**What is required**
An exact reproduction of the data below is expected, free of images.

[Stored data]
=====

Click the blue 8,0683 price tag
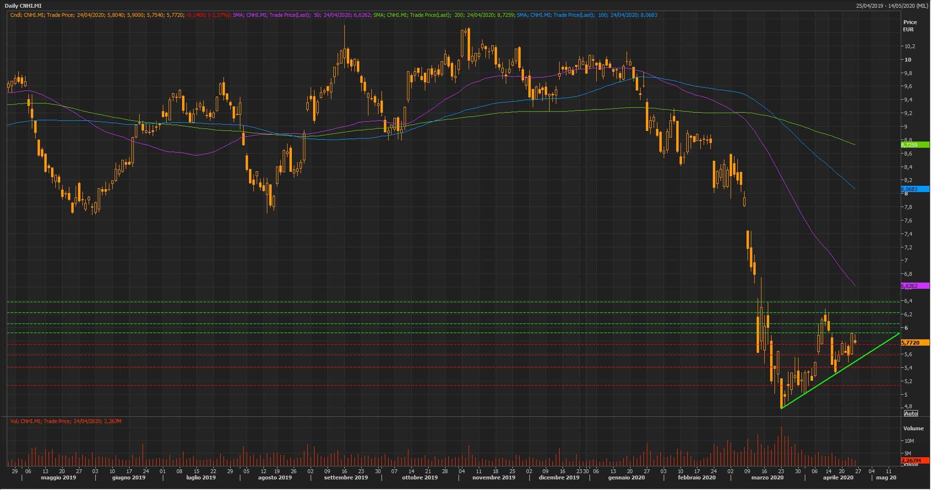 pyautogui.click(x=914, y=189)
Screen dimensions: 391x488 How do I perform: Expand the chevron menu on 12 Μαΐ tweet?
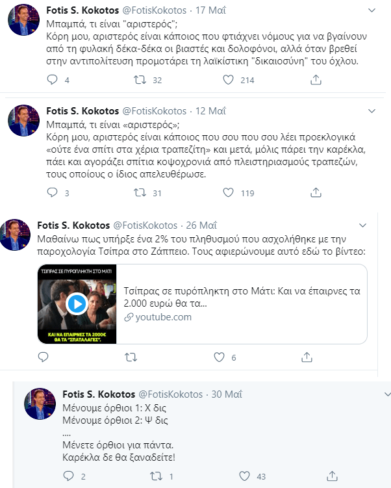click(x=371, y=111)
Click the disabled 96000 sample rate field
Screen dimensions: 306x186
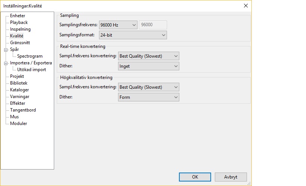tap(153, 25)
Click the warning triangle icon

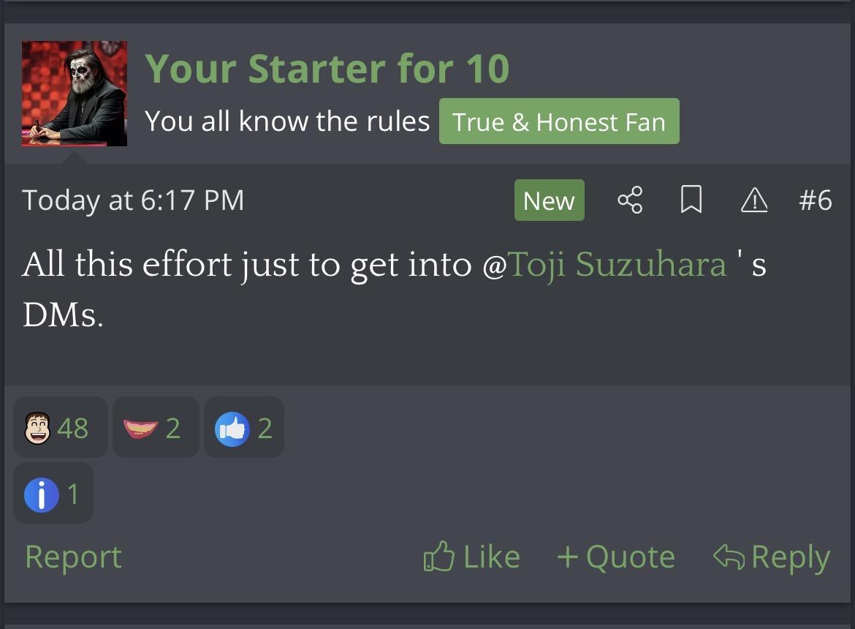pos(754,200)
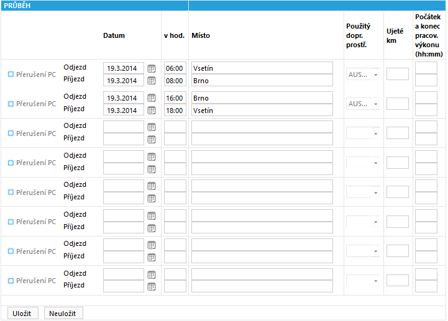Open calendar icon beside 16:00 Brno departure
The width and height of the screenshot is (448, 321).
coord(152,98)
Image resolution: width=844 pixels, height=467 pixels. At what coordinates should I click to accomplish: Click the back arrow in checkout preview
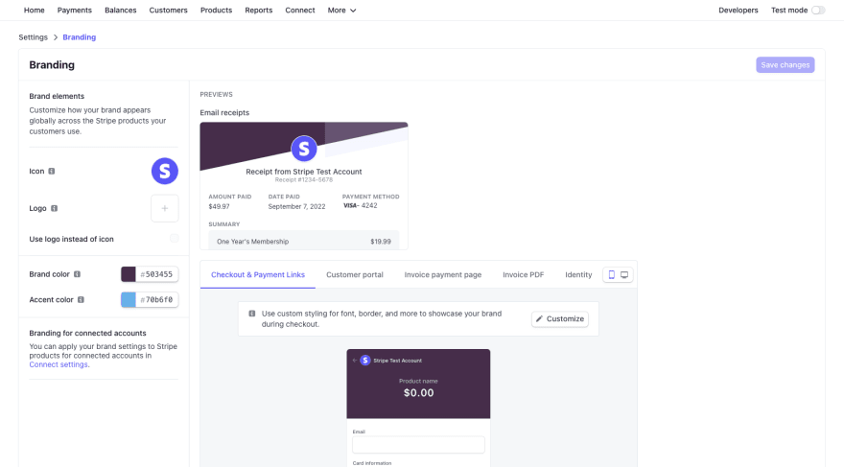click(354, 361)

=====

**Result of the task**
Click the blue 8,0683 price tag
 pyautogui.click(x=914, y=189)
Screen dimensions: 391x488 How do I perform: Expand the chevron menu on 12 Μαΐ tweet?
click(x=371, y=111)
Click the disabled 96000 sample rate field
Screen dimensions: 306x186
tap(153, 25)
Click the warning triangle icon

pos(754,200)
Open calendar icon beside 16:00 Brno departure
The width and height of the screenshot is (448, 321).
coord(152,98)
Image resolution: width=844 pixels, height=467 pixels. At what coordinates should I click to accomplish: Click the back arrow in checkout preview
click(354, 361)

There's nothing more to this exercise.